Calling the campaign a mixed bag would be fair, though when it works it’s cooking with gas. There were a handful of firefights sprinkled throughout that felt decidedly unfair and infuriating, usually whenever a shielded enemy cropped up. Boss fights tend to either be pleasant shootouts in a creative space, or aggravating in the precision and multi-tasking demanded of the player. And certain plot reveals seemed heavily telegraphed in advance, to the point that it’s kind of astounding no one in-universe said aloud “Yeah, you know, in retrospect that’s not so surprising”.

What elevates much of the material is the same mix of squad comradery and brutal shooting action that made past “Gears” titles work so well. Kait, as portrayed by Laura Bailey, fills in well as the de-facto main lead and is bolstered by a personable bunch of allies. The moments of banter in and out of battle keep the tone just light enough to balance out the plot’s more grim ruminations on the cost of war. Meanwhile, the combat delivers on heavy blows and bloody encounters as expected, only occasionally hampered by some obnoxious enemy combinations and less-than-optimal distribution of cover.

The campaign’s not all that “Gears 5” has to offer, of course. Besides the genre- and series-standard Versus online multiplayer suite – with its persistent levelling system and solid lineup of modes – there’s a couple other options for players. Horde Mode returns, its emphasis on surviving waves of Swarm and corrupted robotic enemies present and in admirable form. There’s the newly-added Escape, in which up to three players break out of a Swarm nest while trying to outrun a toxic gas cloud of their own creation. Lastly, players can tinker with their own custom maps for Escape, which can be accessed by other folks online.

It’s a fair bit of content, basically, and woven together nicely with the aforementioned levelling which persists across all modes save for the campaign. Given the lack of players during our review period, it remains to be seen if all of it holds up under scrutiny, but our experience suggests a solid foundation. That said, it’s hard not to feel that the absence of plot or any kind of thematic depth to most of the content will turn off players who aren’t interested in online competition.

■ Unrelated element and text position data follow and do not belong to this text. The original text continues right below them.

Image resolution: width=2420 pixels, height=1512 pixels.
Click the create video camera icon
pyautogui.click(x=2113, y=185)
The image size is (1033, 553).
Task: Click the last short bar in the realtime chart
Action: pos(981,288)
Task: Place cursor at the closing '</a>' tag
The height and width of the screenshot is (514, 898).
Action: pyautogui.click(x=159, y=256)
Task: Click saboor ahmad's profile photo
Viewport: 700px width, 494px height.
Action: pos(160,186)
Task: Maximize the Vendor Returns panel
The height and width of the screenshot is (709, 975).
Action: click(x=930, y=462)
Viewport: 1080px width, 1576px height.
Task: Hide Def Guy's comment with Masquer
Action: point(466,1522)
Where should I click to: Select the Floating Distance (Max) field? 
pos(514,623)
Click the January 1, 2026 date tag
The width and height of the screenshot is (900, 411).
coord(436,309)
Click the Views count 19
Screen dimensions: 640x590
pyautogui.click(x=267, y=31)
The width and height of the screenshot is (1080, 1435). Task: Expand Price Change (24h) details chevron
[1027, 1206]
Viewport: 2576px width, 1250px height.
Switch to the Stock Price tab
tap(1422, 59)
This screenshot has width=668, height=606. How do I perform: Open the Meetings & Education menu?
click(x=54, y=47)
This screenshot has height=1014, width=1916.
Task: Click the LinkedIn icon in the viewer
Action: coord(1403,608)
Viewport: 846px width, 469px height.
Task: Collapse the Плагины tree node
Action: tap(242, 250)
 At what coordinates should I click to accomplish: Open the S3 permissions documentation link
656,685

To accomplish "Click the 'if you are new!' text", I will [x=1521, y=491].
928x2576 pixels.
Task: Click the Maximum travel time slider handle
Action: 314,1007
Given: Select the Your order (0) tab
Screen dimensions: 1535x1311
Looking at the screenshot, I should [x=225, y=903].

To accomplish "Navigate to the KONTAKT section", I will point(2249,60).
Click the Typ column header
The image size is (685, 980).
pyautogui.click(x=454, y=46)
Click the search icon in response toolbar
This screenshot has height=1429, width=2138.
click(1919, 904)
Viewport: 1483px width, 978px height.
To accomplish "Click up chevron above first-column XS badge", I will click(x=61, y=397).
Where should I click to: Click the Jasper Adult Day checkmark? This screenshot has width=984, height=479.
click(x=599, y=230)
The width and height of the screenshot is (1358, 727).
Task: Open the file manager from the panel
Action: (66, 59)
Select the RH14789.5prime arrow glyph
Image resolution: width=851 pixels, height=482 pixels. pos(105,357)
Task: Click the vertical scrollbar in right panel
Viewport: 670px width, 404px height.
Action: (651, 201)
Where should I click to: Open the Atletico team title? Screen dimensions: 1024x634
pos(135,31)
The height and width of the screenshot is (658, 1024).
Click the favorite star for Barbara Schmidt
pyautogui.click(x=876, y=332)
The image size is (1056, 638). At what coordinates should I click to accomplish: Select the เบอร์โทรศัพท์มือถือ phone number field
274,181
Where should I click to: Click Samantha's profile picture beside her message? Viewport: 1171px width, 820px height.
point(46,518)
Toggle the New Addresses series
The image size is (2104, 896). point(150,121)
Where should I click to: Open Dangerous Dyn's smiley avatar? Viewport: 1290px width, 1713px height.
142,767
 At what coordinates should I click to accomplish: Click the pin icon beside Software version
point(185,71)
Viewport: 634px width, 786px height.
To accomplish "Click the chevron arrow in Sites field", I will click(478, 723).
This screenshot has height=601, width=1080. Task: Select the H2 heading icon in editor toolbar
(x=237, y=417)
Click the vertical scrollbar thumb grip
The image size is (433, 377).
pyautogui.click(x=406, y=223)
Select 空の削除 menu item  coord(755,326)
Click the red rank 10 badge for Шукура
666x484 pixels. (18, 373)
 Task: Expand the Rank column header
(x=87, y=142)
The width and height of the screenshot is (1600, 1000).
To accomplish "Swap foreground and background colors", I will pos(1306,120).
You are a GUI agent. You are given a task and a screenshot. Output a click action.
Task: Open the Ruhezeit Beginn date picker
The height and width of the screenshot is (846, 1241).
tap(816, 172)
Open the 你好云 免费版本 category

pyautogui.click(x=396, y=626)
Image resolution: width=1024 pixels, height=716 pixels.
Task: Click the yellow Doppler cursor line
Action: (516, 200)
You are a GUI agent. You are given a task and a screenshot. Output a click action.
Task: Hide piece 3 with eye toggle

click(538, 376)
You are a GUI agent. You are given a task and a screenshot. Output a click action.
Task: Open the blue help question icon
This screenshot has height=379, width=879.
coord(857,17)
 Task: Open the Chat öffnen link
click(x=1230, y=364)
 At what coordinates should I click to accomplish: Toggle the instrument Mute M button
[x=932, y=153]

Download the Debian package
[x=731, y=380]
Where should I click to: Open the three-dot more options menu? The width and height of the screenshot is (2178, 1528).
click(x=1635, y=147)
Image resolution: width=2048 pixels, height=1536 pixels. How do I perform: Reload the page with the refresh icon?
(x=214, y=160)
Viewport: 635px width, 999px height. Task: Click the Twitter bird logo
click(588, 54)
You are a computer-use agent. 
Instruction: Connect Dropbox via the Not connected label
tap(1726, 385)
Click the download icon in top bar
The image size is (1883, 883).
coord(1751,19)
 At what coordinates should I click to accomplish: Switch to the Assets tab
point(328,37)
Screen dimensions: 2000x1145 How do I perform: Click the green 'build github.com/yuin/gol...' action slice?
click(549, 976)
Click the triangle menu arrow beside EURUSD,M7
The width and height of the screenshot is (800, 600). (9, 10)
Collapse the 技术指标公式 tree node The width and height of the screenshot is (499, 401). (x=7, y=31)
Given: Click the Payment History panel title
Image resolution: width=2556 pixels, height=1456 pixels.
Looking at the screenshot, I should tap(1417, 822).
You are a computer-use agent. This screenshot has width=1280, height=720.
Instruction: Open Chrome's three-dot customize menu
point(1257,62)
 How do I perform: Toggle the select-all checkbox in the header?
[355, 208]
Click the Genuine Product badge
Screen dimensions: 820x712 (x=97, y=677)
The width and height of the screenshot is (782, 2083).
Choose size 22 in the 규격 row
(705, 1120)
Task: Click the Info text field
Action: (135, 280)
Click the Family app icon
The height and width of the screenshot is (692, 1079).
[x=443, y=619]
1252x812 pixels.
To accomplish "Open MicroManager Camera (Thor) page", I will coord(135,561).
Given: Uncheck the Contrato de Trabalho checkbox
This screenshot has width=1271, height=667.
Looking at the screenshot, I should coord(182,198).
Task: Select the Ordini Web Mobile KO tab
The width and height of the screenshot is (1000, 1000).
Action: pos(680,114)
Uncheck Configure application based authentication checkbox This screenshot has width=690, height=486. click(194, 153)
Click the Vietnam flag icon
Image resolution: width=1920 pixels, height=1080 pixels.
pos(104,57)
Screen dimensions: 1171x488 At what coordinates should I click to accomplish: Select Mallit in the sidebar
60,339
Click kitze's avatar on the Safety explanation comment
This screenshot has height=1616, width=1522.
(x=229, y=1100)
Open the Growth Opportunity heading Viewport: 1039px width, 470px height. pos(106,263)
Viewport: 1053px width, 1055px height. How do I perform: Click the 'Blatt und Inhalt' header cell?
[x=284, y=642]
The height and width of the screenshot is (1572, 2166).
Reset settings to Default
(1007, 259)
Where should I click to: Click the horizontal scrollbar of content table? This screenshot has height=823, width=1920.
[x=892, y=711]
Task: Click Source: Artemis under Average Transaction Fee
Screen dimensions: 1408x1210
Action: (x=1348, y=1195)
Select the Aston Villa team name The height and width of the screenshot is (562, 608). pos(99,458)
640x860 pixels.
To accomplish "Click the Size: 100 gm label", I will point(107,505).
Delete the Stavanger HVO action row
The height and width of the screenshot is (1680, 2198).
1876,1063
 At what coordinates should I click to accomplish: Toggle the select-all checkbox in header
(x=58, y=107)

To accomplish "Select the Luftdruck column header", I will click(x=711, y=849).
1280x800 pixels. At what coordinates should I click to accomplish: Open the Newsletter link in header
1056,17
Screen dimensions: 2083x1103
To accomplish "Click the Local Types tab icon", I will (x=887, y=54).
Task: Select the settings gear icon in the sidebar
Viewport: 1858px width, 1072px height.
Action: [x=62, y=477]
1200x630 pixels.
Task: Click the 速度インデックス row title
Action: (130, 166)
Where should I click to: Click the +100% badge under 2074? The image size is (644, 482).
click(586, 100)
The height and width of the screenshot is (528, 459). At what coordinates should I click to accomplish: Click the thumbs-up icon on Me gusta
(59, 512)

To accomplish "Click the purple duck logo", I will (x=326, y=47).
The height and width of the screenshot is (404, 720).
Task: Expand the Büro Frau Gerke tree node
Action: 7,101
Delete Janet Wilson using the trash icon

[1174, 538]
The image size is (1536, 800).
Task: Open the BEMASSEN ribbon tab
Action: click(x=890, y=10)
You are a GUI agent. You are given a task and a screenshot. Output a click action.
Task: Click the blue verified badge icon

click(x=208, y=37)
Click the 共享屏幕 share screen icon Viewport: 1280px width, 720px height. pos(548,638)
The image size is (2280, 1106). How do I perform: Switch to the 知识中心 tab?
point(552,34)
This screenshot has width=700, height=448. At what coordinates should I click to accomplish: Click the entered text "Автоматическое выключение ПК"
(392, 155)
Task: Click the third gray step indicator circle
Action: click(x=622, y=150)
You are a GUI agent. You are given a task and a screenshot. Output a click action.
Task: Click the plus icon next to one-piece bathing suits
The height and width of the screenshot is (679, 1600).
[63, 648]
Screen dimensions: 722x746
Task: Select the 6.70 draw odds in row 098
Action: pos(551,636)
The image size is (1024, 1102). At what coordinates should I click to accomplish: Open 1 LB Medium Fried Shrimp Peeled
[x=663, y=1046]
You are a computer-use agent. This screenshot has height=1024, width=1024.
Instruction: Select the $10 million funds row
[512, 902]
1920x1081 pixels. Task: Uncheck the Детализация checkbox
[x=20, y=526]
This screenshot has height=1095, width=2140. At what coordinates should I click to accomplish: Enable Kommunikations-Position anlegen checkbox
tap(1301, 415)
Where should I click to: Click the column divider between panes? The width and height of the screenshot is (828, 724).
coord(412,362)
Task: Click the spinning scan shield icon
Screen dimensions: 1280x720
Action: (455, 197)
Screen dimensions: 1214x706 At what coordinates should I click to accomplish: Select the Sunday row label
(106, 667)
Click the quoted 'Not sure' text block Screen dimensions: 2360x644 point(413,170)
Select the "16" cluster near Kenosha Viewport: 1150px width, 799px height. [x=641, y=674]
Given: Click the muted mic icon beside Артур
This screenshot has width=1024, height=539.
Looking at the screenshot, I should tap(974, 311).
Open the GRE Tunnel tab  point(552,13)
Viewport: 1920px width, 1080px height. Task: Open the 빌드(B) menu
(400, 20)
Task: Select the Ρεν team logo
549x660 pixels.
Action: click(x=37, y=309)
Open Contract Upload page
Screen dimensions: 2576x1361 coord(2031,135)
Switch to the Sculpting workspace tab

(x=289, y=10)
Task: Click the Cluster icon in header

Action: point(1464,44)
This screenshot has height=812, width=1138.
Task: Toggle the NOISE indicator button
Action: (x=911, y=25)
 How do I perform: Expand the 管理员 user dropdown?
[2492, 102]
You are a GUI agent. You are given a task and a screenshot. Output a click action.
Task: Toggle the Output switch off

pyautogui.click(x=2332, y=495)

Where presentation is concerned, “Gears 5” more readily illustrates its value and competency. Save for very rare glimpses of stuttering, the game runs consistently well and looks excellent in motion. The characters move in relatively plausible fashion, their animations smooth, their designs detailed yet coherent. The sheer scope of the environments, particularly in the quasi-open world sections, is truly incredible and feels well worth admiring in itself. Little details like characters’ footprints in sand, larger spectacles such as the desert tornados – let it never be said that “Gears” developers The Coalition can’t make a handsome game.

Similarly, whatever ludicrous sum of money was spent on sound work proves well worth it. Ramin Djawadi returns as composer, his score switching between melancholy and tense determination with great skill. Each weapon in the arsenal, every cry and groan of the player’s adversaries, it all sounds appropriate to its given context. Performances across the board range from solid to quite charming indeed. While this is indisputably Laura Bailey’s show and she nails Kait’s unique blend of internalized torment and moderately snarky resolve, co-star Rahul Kohli also stands out as the sardonic soldier Fahz.

Parsing the worth of “Gears 5” is tricky, without a doubt. Players seeking more “Gears” content, more opportunities to cut down Swarm drones and feel like a badass, are likely to find this game thoroughly satisfying. Yet there’s frustrating elements and annoying half-measures baked in, a feeling of being so close to brilliance while falling short that never goes away. “Gears 5” manages an extremely likeable form of adequacy, but it teases at being so much more.